Finalizaríamos, tal vez, con las tareas de las
mujeres: amasar el pan, fregar los cacharros, elaborar jabón y lavar la ropa,
planchar, cuidar de los animales, la limpieza y aseo de la casa y el cuidado de
la lana (deshacer los vellones, escaldarlos para quitarles las impurezas,
lavarla en el lavadero, “esmotarla” y, según el uso que se le fuese a dar,
ahuecarla, si se iba a destinar al relleno de colchones, o hilarla esponjándola
con las “cardas” y enrollándola en la rueca. También tenía gran importancia el
reciclado de todo tipo de materias, desde vestidos a la grasa, la ceniza, etc.
Sin olvidarnos del tiempo y de los pobres.
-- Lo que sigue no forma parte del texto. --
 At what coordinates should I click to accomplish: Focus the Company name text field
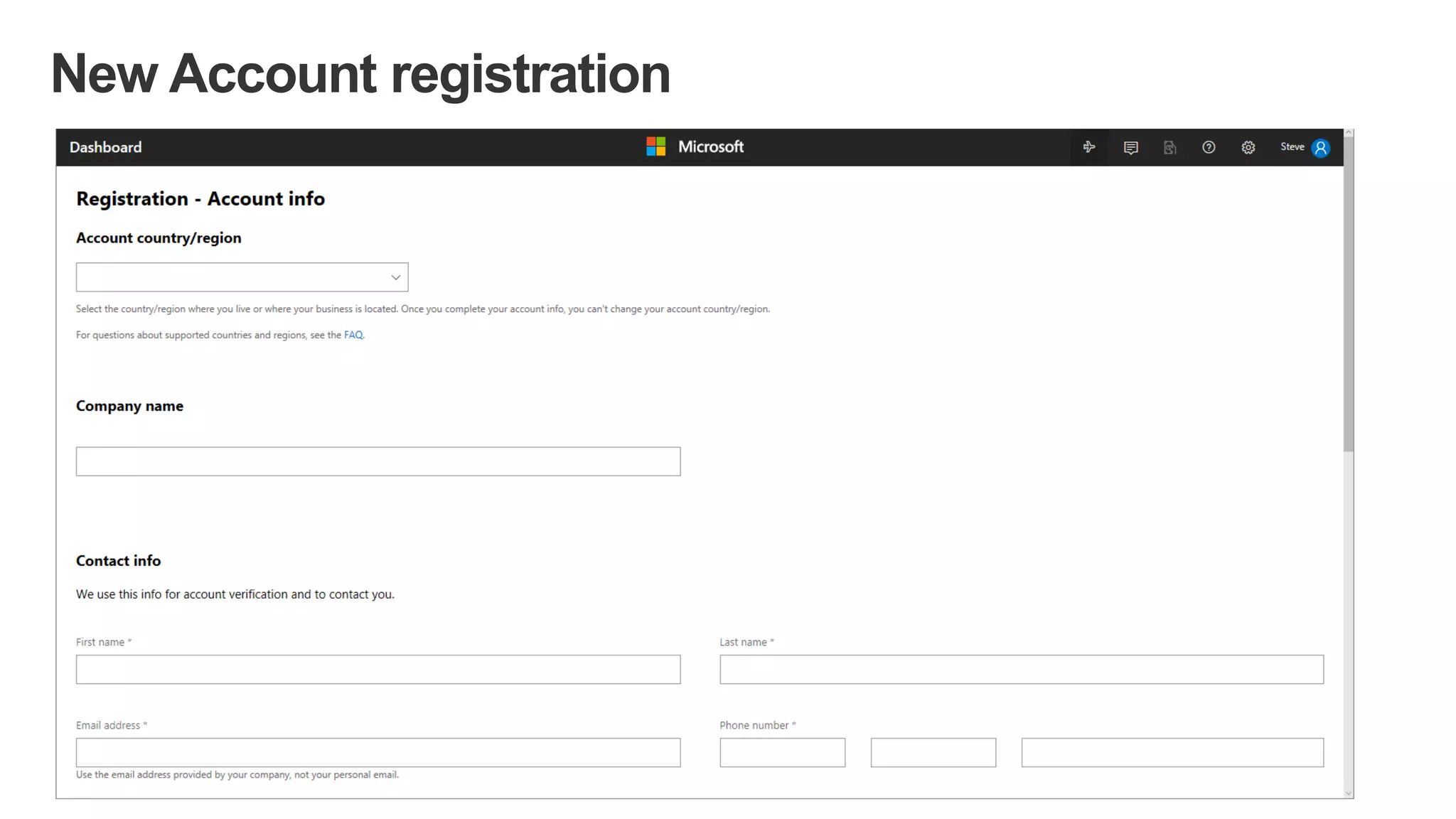[378, 461]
María del Rosario de Francisco incluye también algunos
elementos paleontológicos y arqueológicos, como las huellas de dinosaurios
(ignitas de Rauisuquios del triásico,
antepasados de los actuales cocodrilos) que aparecieron en el paraje denominado
los Castillejos, insculturas, cuevas,
la piedra jaraíz y la calzada romana, amén de otros restos (lascas de sílex,
puntas de flecha, y “piedras de rayo”) y la memoria del despoblado de Rienda
Atada que, según la tradición, se encontraba muy próximo a la ermita de San
Blas y San Marcos (el nombre del actual Rienda era Rienda Suelta); por eso en
lugar de sacar en procesión a la Virgen del Rosario, que es la que se venera,
sacan a la de los Remedios que, según dicen, procede de Rienda Atada, en cuya
ermita vivía un santero que cuidaba de ella (existe el paraje, también cercano,
conocido por “La Cruz del Santero”. Algo que, señala María del Rosario, habría
que investigar con mayor detenimiento.
En fin, un
libro en el aparece constantemente la sencillez y la claridad existente
en las relaciones humanas de las gentes de Rienda, los gustos y preocupaciones
de sus habitantes, y muchos aspectos más acerca de su forma de enfrentarse a la
vida dentro los escuetos límites del lugar.